*Stored data entries:*
------------------------------------------------------------------------

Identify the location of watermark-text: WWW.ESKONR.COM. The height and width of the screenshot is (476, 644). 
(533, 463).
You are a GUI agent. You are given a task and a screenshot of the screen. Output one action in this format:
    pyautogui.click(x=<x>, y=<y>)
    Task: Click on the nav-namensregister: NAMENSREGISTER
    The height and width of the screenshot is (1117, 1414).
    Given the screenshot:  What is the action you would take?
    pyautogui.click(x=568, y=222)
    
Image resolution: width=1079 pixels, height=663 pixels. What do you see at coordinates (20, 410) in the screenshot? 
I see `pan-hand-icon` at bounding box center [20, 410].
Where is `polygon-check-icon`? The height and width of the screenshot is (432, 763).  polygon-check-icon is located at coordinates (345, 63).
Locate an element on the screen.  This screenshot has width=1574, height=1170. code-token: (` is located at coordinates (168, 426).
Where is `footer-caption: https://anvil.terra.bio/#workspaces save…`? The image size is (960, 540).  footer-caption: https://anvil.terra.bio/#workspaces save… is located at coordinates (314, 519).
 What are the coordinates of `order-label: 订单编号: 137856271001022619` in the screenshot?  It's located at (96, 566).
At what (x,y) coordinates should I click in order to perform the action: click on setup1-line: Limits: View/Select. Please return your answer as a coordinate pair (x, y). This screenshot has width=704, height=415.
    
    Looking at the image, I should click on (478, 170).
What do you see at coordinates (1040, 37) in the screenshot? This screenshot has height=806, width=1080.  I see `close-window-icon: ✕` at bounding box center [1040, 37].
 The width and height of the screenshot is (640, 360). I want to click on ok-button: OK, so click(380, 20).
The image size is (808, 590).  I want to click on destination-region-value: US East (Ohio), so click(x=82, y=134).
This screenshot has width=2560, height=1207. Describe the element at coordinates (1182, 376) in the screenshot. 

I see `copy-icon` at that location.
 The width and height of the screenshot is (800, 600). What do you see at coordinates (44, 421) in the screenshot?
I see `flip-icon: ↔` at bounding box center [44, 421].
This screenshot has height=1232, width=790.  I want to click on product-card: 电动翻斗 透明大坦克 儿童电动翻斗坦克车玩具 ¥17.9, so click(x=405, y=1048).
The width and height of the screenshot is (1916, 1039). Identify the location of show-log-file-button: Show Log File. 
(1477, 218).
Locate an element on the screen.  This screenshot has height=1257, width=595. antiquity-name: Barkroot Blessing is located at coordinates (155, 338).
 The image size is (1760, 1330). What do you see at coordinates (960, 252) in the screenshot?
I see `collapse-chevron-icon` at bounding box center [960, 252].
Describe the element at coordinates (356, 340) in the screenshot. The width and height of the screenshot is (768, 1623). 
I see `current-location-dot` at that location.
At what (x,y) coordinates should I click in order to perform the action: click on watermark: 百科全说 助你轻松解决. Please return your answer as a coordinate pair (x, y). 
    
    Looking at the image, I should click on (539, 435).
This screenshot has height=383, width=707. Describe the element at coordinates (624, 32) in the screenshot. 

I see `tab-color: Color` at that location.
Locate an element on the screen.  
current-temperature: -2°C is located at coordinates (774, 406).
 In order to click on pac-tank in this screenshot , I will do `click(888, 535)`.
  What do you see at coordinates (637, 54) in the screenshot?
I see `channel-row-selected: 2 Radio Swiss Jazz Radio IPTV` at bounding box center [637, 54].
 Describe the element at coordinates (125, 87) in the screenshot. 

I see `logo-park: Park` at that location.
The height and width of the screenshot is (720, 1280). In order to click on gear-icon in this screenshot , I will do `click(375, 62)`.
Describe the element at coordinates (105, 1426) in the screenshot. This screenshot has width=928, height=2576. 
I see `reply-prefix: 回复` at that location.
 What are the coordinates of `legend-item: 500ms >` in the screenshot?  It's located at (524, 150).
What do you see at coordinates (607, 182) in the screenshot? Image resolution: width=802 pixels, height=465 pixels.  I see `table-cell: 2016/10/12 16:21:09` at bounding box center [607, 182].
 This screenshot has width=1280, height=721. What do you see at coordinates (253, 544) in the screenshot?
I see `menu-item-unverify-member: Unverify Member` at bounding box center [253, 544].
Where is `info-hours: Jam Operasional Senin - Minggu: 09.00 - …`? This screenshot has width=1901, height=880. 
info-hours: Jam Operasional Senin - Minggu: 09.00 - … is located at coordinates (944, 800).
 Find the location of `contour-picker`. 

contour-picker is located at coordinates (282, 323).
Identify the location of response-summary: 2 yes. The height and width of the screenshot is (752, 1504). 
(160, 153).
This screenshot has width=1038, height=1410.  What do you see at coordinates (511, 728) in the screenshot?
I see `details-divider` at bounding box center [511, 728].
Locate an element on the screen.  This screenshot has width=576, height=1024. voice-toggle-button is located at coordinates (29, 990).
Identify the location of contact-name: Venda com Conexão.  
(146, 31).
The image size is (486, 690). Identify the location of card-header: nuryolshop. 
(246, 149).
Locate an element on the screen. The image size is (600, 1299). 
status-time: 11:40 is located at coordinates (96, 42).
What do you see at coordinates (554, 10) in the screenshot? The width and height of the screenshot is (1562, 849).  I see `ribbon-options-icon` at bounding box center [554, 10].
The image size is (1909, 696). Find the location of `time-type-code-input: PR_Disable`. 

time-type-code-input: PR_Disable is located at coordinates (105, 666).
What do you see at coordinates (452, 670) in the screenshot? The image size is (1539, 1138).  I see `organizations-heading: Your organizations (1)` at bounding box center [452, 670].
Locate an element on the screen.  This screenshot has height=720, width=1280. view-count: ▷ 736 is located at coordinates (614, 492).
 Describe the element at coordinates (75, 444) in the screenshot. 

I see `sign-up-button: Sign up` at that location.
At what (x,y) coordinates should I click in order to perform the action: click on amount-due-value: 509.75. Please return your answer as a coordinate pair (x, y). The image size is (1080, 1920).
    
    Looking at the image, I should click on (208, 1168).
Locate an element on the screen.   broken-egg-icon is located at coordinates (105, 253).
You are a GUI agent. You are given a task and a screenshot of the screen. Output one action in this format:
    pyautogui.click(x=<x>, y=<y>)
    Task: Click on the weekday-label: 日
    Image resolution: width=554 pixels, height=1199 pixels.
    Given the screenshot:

------------------------------------------------------------------------

*TASK PROMPT:*
Could you give every line of the material above as a numbered list, leaving out the blank lines?

*EXPECTED ANSWER:*
1. Identify the location of watermark-text: WWW.ESKONR.COM. The height and width of the screenshot is (476, 644). 
2. (533, 463).
3. You are a GUI agent. You are given a task and a screenshot of the screen. Output one action in this format:
4.     pyautogui.click(x=<x>, y=<y>)
5.     Task: Click on the nav-namensregister: NAMENSREGISTER
6.     The height and width of the screenshot is (1117, 1414).
7.     Given the screenshot:  What is the action you would take?
8.     pyautogui.click(x=568, y=222)
9. Image resolution: width=1079 pixels, height=663 pixels. What do you see at coordinates (20, 410) in the screenshot? 
10. I see `pan-hand-icon` at bounding box center [20, 410].
11. Where is `polygon-check-icon`? The height and width of the screenshot is (432, 763).  polygon-check-icon is located at coordinates (345, 63).
12. Locate an element on the screen.  This screenshot has width=1574, height=1170. code-token: (` is located at coordinates (168, 426).
13. Where is `footer-caption: https://anvil.terra.bio/#workspaces save…`? The image size is (960, 540).  footer-caption: https://anvil.terra.bio/#workspaces save… is located at coordinates (314, 519).
14.  What are the coordinates of `order-label: 订单编号: 137856271001022619` in the screenshot?  It's located at (96, 566).
15. At what (x,y) coordinates should I click in order to perform the action: click on setup1-line: Limits: View/Select. Please return your answer as a coordinate pair (x, y). This screenshot has width=704, height=415.
16.     Looking at the image, I should click on (478, 170).
17. What do you see at coordinates (1040, 37) in the screenshot? This screenshot has height=806, width=1080.  I see `close-window-icon: ✕` at bounding box center [1040, 37].
18.  The width and height of the screenshot is (640, 360). I want to click on ok-button: OK, so click(380, 20).
19. The image size is (808, 590).  I want to click on destination-region-value: US East (Ohio), so click(x=82, y=134).
20. This screenshot has width=2560, height=1207. Describe the element at coordinates (1182, 376) in the screenshot. 
21. I see `copy-icon` at that location.
22.  The width and height of the screenshot is (800, 600). What do you see at coordinates (44, 421) in the screenshot?
23. I see `flip-icon: ↔` at bounding box center [44, 421].
24. This screenshot has height=1232, width=790.  I want to click on product-card: 电动翻斗 透明大坦克 儿童电动翻斗坦克车玩具 ¥17.9, so click(x=405, y=1048).
25. The width and height of the screenshot is (1916, 1039). Identify the location of show-log-file-button: Show Log File. 
26. (1477, 218).
27. Locate an element on the screen.  This screenshot has height=1257, width=595. antiquity-name: Barkroot Blessing is located at coordinates (155, 338).
28.  The image size is (1760, 1330). What do you see at coordinates (960, 252) in the screenshot?
29. I see `collapse-chevron-icon` at bounding box center [960, 252].
30. Describe the element at coordinates (356, 340) in the screenshot. The width and height of the screenshot is (768, 1623). 
31. I see `current-location-dot` at that location.
32. At what (x,y) coordinates should I click in order to perform the action: click on watermark: 百科全说 助你轻松解决. Please return your answer as a coordinate pair (x, y). 
33.     Looking at the image, I should click on (539, 435).
34. This screenshot has height=383, width=707. Describe the element at coordinates (624, 32) in the screenshot. 
35. I see `tab-color: Color` at that location.
36. Locate an element on the screen.  
37. current-temperature: -2°C is located at coordinates (774, 406).
38.  In order to click on pac-tank in this screenshot , I will do `click(888, 535)`.
39.   What do you see at coordinates (637, 54) in the screenshot?
40. I see `channel-row-selected: 2 Radio Swiss Jazz Radio IPTV` at bounding box center [637, 54].
41.  Describe the element at coordinates (125, 87) in the screenshot. 
42. I see `logo-park: Park` at that location.
43. The height and width of the screenshot is (720, 1280). In order to click on gear-icon in this screenshot , I will do `click(375, 62)`.
44. Describe the element at coordinates (105, 1426) in the screenshot. This screenshot has width=928, height=2576. 
45. I see `reply-prefix: 回复` at that location.
46.  What are the coordinates of `legend-item: 500ms >` in the screenshot?  It's located at (524, 150).
47. What do you see at coordinates (607, 182) in the screenshot? Image resolution: width=802 pixels, height=465 pixels.  I see `table-cell: 2016/10/12 16:21:09` at bounding box center [607, 182].
48.  This screenshot has width=1280, height=721. What do you see at coordinates (253, 544) in the screenshot?
49. I see `menu-item-unverify-member: Unverify Member` at bounding box center [253, 544].
50. Where is `info-hours: Jam Operasional Senin - Minggu: 09.00 - …`? This screenshot has width=1901, height=880. 
51. info-hours: Jam Operasional Senin - Minggu: 09.00 - … is located at coordinates (944, 800).
52.  Find the location of `contour-picker`. 
53. contour-picker is located at coordinates (282, 323).
54. Identify the location of response-summary: 2 yes. The height and width of the screenshot is (752, 1504). 
55. (160, 153).
56. This screenshot has width=1038, height=1410.  What do you see at coordinates (511, 728) in the screenshot?
57. I see `details-divider` at bounding box center [511, 728].
58. Locate an element on the screen.  This screenshot has width=576, height=1024. voice-toggle-button is located at coordinates (29, 990).
59. Identify the location of contact-name: Venda com Conexão.  
60. (146, 31).
61. The image size is (486, 690). Identify the location of card-header: nuryolshop. 
62. (246, 149).
63. Locate an element on the screen. The image size is (600, 1299). 
64. status-time: 11:40 is located at coordinates (96, 42).
65. What do you see at coordinates (554, 10) in the screenshot? The width and height of the screenshot is (1562, 849).  I see `ribbon-options-icon` at bounding box center [554, 10].
66. The image size is (1909, 696). Find the location of `time-type-code-input: PR_Disable`. 
67. time-type-code-input: PR_Disable is located at coordinates (105, 666).
68. What do you see at coordinates (452, 670) in the screenshot? The image size is (1539, 1138).  I see `organizations-heading: Your organizations (1)` at bounding box center [452, 670].
69. Locate an element on the screen.  This screenshot has height=720, width=1280. view-count: ▷ 736 is located at coordinates (614, 492).
70.  Describe the element at coordinates (75, 444) in the screenshot. 
71. I see `sign-up-button: Sign up` at that location.
72. At what (x,y) coordinates should I click in order to perform the action: click on amount-due-value: 509.75. Please return your answer as a coordinate pair (x, y). The image size is (1080, 1920).
73.     Looking at the image, I should click on (208, 1168).
74. Locate an element on the screen.   broken-egg-icon is located at coordinates (105, 253).
75. You are a GUI agent. You are given a task and a screenshot of the screen. Output one action in this format:
76.     pyautogui.click(x=<x>, y=<y>)
77.     Task: Click on the weekday-label: 日
78.     Image resolution: width=554 pixels, height=1199 pixels.
79.     Given the screenshot:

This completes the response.